Problem statement: Arrange the data below as a numbered list, one entry per line, and leave out any blank lines.

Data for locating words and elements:
++++++++++++++++++++

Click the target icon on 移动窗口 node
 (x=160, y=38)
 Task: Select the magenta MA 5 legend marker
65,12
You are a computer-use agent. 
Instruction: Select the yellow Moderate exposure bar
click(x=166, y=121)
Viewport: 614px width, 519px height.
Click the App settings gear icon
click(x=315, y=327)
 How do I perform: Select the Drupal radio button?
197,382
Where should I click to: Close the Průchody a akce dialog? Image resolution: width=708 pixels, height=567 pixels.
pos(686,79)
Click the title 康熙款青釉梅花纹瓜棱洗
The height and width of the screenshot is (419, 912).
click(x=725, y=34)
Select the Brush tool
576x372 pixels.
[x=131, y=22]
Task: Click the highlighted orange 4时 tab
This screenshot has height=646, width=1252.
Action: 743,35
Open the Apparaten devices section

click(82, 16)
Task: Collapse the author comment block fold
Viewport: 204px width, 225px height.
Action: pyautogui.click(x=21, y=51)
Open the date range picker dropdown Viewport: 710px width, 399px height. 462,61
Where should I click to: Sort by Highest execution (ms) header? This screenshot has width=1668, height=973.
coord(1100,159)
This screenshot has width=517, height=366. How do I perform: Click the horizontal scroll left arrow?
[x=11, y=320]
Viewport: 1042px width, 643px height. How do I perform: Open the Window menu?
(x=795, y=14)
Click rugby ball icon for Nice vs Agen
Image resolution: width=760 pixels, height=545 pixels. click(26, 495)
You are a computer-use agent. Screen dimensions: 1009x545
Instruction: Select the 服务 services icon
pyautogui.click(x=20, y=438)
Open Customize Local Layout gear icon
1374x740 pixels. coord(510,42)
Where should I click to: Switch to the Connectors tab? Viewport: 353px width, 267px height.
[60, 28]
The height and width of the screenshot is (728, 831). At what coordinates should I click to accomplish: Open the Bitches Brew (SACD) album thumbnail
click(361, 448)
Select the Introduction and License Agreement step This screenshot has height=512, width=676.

++++++++++++++++++++

Solution:
1. Click the target icon on 移动窗口 node
2.  (x=160, y=38)
3.  Task: Select the magenta MA 5 legend marker
4. 65,12
5. You are a computer-use agent. 
6. Instruction: Select the yellow Moderate exposure bar
7. click(x=166, y=121)
8. Viewport: 614px width, 519px height.
9. Click the App settings gear icon
10. click(x=315, y=327)
11.  How do I perform: Select the Drupal radio button?
12. 197,382
13. Where should I click to: Close the Průchody a akce dialog? Image resolution: width=708 pixels, height=567 pixels.
14. pos(686,79)
15. Click the title 康熙款青釉梅花纹瓜棱洗
16. The height and width of the screenshot is (419, 912).
17. click(x=725, y=34)
18. Select the Brush tool
19. 576x372 pixels.
20. [x=131, y=22]
21. Task: Click the highlighted orange 4时 tab
22. This screenshot has height=646, width=1252.
23. Action: 743,35
24. Open the Apparaten devices section
25. click(82, 16)
26. Task: Collapse the author comment block fold
27. Viewport: 204px width, 225px height.
28. Action: pyautogui.click(x=21, y=51)
29. Open the date range picker dropdown Viewport: 710px width, 399px height. 462,61
30. Where should I click to: Sort by Highest execution (ms) header? This screenshot has width=1668, height=973.
31. coord(1100,159)
32. This screenshot has width=517, height=366. How do I perform: Click the horizontal scroll left arrow?
33. [x=11, y=320]
34. Viewport: 1042px width, 643px height. How do I perform: Open the Window menu?
35. (x=795, y=14)
36. Click rugby ball icon for Nice vs Agen
37. Image resolution: width=760 pixels, height=545 pixels. click(26, 495)
38. You are a computer-use agent. Screen dimensions: 1009x545
39. Instruction: Select the 服务 services icon
40. pyautogui.click(x=20, y=438)
41. Open Customize Local Layout gear icon
42. 1374x740 pixels. coord(510,42)
43. Where should I click to: Switch to the Connectors tab? Viewport: 353px width, 267px height.
44. [60, 28]
45. The height and width of the screenshot is (728, 831). At what coordinates should I click to accomplish: Open the Bitches Brew (SACD) album thumbnail
46. click(361, 448)
47. Select the Introduction and License Agreement step This screenshot has height=512, width=676.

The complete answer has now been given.